Rápidamente volví a mí ser, y con cierta delicadeza pasé mi dedo por la silueta de aquel gato negro.  Suspiré con fuerza una vez más y me tragué la bilis, que convertida en un triste recuerdo me quemaba la garganta más que nunca. Nunca creí en la suerte, porque mi vida siempre había sido como una ruleta rusa. Salvo que en este caso, dentro de mi vida hubo demasiados problemas que hacían de mortíferas balas. Volví a mirar el tatuaje y levanté la mirada hacia arriba. Le pude ver delante de mis ojos.
 ¿Estaba delante de mí o simplemente se trataba de un producto de mi estúpida imaginación? Mi mente me atacaba constantemente haciéndome creer que le veía en cada rincón de la ciudad.
 –Me estoy volviendo loco- gritaba con fuerza. Aún así, él seguía detrás de mí, notaba su respiración quemándome el cuello. Era tan agradable que podía notar la calidez que su propio aliento desprendía.  Llevaba una camisa negra ajustada, y sus pantalones seguían siendo aquellos vaqueros rotos que le regalé cuando fuimos a Madrid. Me miro a los ojos, y vi como se acercaba hacia mí lentamente.
 –Para, por favor. No te acerques-.
Rápidamente, noté sus cálidos dedos subiendo por mi desnuda espalda. En ese momento el pánico me ato entre sus frías cadenas. El dolor que estas me provocaban no cesaba. El hielo que corría por mis venas se había vuelto tan frio que temía romperme si movía un solo músculo de mi cuerpo.
 Preso del miedo decidí salir corriendo por las calles de la ciudad. Me faltaba la respiración, a cada minuto que pasaba mis suspiros eran más intensos. No sé de qué estaba huyendo, si de él, o de un simple recuerdo que llevaba meses persiguiéndome.
-Joder, le añoras, deja de decir tonterías-  me decía el interior de mi cabeza.
En aquel momento recordé nuestra primera noche juntos en aquel viejo piso de Madrid. Recuerdo como sus ojos se fundieron con los míos. Su mirada nunca fue tan fría como la mía, ésta te envolvía en un dulce sueño del que a veces no querías despertar.
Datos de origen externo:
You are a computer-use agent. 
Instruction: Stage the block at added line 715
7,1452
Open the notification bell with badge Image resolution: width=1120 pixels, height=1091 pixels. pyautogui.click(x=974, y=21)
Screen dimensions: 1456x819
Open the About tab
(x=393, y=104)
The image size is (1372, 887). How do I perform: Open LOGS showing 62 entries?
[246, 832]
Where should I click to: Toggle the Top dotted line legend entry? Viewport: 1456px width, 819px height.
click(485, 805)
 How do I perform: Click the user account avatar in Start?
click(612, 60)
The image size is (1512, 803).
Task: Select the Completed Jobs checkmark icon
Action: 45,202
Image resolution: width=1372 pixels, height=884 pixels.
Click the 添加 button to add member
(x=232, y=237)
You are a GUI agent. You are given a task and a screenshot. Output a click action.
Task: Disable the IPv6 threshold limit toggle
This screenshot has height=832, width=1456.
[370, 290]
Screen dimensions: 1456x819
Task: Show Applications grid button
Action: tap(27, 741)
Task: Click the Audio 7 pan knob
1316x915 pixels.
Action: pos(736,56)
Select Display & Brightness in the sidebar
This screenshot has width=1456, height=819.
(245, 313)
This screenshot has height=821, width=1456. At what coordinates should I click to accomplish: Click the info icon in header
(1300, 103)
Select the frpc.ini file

Recuerdo cuando cogió mi mano y me susurro al oído aquella frase:
Eres mi gato negro preferido. Aunque tengas el don de la mala suerte y hayas disuelto tus siete vidas en alcohol de mala muerte, sabes de sobra que nunca has sido mi ruina, sino mi maldita suerte”.
Tú mirada no será felina, pero tus ojos son misteriosos, como la niebla cuando oculta una ciudad entera. Oscuros como la noche y fríos como las primeras madrugadas de invierno, así son tus ojos. Además, no hablemos de tu carácter. ¡Oh, misterioso gato negro!-decía con su tono sarcástico- deja de pasearte por las sucias calles maullando a la triste luna llena. Ella no está dispuesta a menguar cada noche para acunarte. Por eso, abandona tus afiladas garras y deja de arañar cicatrices que nunca sanarán. Para eso siempre está el vodka y el humor, así que vámonos de copas que demasiada poesía te he regalado ya por hoy.
Nunca volverá, le abandoné a los pies de una lapida de piedra en un escalofriante cementerio.Y esos hipócritas siguen llenando su tumba de hermosas flores blancas. Me destroza el alma, pero al menos hacen juego con su arrugada camisa negra.
No sería un artista de los pies a la cabeza, pero me vendió su arte y yo me entregué a él. Me aferré a un clavo que nunca dejó de arder por mucho frío que recibiera.  Cada día regalaba poesía con sus dulces palabras. Hizo de mi vida una gran estrofa llena de versos.

Fue un loco enamoradizo de las calles de Montmartre, por eso, siempre fue y siempre será ‘mi poeta favorito de Paris’.